Check Point NGTP 統合のブロックリストエントリの承認
ブロックリストエントリの承認プロセスは、事前設定されたワークフローの一部です。ブロックリストでエントリがアクティブになる前にブロックリストエントリを承認します。ブロックリストエントリを承認すると、ゲートウェイがそのエントリを取得し、それ以降は観測事象がブロックされます。
始める前に
- ブロックリストエントリの承認は、デフォルトでSecurity Incident Management者 (sn_si.admin) にアサインされますが、この権限は組織の必要に応じてアサインすることができます。次の例では、ServiceNow AI Platform アドミニストレーターが承認権限を持っています。
このタスクについて
承認プロセスが有効になっている場合、ブロックリストエントリは承認されるまでブロックリストでアクティブ化も非アクティブ化もされません。
手順
-
[ブロックリストエントリ (Block List Entry)] レコードで、[承認要求] セクションまでスクロールします。
-
[承認要求] で、[ステータス] 列のアイテムをクリックして開きます。
承認レコードが表示されます。
-
ブロックリストエントリを承認するためのオプションを 1 つ選択してください。
ブロックリストエントリを承認してアクティブにすると、チェックポイント次世代ファイアウォールは、次の取得間隔の後にブロックリストエントリを取得します。エントリが取得されると、その時点から観測事象がブロックされます。次の図では、[アクティブ] チェックボックスがオンで、ステータスが [追加] になっており、作業メモに要求が承認されたことが示されています。オプション 説明 承認 エントリレコードで [ステータス] フィールドが [追加済み] に変わり、[アクティブ] チェックボックスがオンになります。 [非アクティブ化] ボタンが表示され、アクティブになります。
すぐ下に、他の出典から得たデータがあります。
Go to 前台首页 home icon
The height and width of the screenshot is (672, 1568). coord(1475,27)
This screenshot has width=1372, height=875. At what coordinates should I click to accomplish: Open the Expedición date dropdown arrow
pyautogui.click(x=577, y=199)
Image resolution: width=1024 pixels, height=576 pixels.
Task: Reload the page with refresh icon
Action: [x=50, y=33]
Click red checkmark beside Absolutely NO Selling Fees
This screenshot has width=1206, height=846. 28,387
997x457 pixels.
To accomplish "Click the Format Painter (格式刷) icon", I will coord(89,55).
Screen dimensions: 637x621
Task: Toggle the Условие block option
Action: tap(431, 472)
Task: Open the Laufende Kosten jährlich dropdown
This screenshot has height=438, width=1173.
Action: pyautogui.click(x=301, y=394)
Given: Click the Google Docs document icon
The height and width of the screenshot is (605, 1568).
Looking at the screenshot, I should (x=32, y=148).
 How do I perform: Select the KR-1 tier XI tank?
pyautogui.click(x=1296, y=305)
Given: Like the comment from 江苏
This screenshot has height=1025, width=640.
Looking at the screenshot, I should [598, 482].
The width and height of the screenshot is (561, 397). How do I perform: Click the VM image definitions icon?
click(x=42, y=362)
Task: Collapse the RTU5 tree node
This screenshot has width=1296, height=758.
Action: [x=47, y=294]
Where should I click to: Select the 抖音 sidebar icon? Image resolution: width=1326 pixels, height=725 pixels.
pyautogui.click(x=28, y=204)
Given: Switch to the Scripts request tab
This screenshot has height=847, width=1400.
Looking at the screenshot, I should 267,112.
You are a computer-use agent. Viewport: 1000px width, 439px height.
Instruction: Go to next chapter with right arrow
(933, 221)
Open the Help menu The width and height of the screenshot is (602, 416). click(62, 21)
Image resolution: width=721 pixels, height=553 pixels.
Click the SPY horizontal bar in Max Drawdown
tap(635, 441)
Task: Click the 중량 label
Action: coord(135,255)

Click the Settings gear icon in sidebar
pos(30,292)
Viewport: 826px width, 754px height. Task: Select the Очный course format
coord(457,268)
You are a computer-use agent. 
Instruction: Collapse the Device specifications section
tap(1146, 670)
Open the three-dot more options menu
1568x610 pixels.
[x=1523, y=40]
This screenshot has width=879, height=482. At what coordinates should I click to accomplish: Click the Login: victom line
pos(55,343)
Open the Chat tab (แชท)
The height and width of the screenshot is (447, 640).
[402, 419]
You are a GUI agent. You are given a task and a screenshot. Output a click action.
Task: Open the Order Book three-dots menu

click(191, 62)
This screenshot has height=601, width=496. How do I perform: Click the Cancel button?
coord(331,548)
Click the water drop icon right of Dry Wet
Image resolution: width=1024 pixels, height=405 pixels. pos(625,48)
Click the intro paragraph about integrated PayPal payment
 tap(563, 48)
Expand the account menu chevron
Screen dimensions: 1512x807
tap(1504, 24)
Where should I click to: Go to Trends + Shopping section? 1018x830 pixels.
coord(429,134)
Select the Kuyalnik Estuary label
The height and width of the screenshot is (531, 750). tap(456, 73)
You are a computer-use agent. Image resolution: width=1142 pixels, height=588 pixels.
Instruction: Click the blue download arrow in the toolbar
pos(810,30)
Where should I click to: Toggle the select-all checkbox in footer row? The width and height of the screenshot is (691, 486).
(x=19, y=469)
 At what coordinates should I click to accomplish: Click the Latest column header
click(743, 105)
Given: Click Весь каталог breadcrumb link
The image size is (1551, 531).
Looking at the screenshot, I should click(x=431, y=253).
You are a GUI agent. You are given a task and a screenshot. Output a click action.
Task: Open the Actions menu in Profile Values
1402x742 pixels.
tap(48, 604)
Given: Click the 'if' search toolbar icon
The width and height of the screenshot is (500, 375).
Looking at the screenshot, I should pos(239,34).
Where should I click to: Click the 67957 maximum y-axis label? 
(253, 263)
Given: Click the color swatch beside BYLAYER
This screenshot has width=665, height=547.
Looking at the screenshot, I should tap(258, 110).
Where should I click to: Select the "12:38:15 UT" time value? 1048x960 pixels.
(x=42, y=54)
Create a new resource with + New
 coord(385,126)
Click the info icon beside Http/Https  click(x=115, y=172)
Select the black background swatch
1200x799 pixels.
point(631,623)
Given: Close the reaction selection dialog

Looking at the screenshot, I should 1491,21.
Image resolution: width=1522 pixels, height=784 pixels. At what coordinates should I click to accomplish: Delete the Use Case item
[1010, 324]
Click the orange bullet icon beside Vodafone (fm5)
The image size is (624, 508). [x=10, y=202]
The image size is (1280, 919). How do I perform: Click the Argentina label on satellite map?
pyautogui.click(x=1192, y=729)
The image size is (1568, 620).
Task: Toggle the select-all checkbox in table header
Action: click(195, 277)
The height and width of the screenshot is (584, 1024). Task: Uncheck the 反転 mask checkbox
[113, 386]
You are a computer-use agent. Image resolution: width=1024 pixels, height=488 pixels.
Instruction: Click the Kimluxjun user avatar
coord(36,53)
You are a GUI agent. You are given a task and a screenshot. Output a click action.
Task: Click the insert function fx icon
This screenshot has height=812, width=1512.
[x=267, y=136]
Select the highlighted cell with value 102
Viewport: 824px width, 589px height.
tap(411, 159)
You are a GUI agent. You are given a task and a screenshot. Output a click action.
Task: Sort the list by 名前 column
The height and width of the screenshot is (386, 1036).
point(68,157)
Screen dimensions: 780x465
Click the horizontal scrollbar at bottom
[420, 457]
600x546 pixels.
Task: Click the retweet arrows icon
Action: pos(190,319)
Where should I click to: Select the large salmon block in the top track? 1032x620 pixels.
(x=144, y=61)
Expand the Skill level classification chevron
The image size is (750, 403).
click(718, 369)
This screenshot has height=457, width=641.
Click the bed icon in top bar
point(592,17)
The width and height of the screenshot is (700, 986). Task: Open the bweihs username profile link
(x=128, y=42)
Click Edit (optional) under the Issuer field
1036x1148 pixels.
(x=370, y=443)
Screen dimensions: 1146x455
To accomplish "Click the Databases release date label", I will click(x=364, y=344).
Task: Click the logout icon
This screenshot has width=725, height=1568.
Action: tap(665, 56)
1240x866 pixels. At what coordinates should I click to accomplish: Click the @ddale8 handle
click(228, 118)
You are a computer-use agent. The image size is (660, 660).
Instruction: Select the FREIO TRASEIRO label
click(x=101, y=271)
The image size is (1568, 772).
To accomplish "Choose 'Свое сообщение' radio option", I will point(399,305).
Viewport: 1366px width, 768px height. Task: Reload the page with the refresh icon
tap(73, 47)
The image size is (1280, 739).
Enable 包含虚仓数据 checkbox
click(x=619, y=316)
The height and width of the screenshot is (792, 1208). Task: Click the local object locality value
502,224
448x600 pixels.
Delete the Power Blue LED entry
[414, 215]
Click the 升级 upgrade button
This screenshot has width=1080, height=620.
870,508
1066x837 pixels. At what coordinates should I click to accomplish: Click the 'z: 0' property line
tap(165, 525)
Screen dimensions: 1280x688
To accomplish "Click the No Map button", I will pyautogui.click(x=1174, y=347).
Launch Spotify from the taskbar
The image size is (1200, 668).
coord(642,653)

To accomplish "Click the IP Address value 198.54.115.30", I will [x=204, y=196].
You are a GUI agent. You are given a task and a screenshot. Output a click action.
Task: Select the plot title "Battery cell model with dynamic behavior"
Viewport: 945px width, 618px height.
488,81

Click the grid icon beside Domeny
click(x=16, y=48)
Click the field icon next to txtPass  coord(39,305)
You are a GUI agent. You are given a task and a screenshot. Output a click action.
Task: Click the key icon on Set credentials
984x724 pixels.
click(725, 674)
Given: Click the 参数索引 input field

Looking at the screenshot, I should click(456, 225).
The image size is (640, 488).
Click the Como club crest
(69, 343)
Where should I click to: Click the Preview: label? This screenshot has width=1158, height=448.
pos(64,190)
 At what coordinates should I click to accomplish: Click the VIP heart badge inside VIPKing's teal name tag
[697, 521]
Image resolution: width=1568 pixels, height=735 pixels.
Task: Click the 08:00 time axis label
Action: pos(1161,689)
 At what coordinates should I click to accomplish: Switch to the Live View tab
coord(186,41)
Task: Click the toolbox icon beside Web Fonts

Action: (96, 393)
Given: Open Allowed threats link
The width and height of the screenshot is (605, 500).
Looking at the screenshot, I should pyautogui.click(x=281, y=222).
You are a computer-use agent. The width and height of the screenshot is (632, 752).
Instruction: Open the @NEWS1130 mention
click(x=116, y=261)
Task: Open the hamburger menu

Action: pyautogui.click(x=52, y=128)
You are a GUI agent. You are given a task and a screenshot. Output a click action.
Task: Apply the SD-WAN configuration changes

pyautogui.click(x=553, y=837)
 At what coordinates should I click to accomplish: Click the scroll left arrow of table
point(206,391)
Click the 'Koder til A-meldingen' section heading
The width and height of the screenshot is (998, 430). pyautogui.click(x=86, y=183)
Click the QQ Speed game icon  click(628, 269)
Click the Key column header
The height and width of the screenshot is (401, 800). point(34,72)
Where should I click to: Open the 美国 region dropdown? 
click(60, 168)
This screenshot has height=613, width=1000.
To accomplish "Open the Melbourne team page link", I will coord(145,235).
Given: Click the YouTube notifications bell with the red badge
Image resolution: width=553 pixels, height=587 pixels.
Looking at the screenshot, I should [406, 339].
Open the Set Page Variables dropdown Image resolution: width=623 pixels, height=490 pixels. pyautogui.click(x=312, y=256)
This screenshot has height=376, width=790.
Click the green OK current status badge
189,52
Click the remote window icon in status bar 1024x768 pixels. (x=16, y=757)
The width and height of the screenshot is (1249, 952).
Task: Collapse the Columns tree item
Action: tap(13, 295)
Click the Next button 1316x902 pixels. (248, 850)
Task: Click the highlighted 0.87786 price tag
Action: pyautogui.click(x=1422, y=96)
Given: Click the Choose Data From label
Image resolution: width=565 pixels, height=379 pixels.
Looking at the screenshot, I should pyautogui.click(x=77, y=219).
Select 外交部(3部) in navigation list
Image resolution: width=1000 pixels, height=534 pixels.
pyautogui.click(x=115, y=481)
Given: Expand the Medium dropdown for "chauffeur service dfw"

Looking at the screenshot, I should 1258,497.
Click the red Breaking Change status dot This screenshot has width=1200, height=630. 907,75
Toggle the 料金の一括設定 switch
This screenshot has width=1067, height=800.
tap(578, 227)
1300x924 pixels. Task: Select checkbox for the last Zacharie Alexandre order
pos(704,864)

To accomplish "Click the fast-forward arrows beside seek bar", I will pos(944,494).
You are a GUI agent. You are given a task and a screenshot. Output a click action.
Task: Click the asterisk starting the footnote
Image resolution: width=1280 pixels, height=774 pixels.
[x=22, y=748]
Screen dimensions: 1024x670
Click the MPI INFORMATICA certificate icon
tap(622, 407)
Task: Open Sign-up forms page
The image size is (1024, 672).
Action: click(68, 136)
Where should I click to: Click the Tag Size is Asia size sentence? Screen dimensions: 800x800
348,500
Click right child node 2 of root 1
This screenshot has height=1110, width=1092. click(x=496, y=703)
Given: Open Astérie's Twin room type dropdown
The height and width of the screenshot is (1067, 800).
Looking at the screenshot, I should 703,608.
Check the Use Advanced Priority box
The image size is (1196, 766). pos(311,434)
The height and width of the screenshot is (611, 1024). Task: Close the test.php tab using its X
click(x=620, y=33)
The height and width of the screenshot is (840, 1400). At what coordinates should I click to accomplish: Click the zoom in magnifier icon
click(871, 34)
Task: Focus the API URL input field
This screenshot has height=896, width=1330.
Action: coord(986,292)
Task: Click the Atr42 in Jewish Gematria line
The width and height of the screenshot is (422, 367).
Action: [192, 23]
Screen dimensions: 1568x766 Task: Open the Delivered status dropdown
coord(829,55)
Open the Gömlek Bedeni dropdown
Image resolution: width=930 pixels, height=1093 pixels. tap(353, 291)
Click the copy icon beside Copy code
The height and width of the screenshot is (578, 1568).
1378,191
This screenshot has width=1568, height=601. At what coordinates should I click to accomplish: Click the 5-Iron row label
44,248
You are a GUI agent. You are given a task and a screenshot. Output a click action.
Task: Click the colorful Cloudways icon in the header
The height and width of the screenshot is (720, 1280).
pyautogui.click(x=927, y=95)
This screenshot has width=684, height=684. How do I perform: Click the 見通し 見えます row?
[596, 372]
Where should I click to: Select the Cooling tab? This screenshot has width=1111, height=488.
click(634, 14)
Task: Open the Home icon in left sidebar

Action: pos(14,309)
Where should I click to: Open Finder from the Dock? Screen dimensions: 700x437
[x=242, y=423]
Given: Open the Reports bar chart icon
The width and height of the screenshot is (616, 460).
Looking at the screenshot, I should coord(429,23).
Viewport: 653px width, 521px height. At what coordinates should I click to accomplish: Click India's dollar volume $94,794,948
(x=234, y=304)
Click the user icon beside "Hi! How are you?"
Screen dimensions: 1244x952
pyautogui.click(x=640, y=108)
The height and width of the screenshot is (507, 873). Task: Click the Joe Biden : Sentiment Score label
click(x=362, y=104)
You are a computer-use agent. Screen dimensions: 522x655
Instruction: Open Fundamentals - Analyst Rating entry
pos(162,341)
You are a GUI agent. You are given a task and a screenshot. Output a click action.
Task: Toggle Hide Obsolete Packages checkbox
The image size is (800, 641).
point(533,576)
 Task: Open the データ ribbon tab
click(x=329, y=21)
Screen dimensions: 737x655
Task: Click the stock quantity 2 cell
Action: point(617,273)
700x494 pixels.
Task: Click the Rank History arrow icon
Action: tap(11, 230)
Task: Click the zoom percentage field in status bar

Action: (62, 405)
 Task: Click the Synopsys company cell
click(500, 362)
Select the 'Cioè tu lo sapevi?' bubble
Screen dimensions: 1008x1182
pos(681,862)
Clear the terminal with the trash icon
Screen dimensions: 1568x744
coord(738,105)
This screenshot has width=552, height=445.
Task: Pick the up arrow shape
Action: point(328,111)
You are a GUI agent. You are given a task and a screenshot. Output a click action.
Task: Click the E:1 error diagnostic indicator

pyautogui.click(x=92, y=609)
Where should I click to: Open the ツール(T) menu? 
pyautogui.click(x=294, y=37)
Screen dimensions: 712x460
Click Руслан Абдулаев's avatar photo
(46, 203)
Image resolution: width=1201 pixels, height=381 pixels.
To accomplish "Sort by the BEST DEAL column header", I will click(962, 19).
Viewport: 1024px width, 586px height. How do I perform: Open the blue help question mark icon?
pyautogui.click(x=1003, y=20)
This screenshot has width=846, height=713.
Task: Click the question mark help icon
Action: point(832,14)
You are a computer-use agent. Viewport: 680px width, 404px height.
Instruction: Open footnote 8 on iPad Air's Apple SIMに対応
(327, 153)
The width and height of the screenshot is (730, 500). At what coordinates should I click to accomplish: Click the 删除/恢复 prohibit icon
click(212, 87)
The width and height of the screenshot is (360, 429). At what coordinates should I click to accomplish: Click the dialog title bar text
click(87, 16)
作業メモは、ブロックリストエントリの要求が承認されたことを示しています。
却下 エントリレコードで [ステータス] フィールドが [却下] に変わり、[アクティブ] チェックボックスがオフになり、エントリがゲートウェイでブロックされていないことが示されます。 作業メモは、ブロックリストエントリの要求が却下されたことを示しています。
ブロックリストのエントリが承認されてアクティブ化されると、セキュリティインシデントレコードがセキュリティタグでマークされます。タグはレコードの上部に表示されます。
セキュリティタグは観測事象レコードにも表示されます。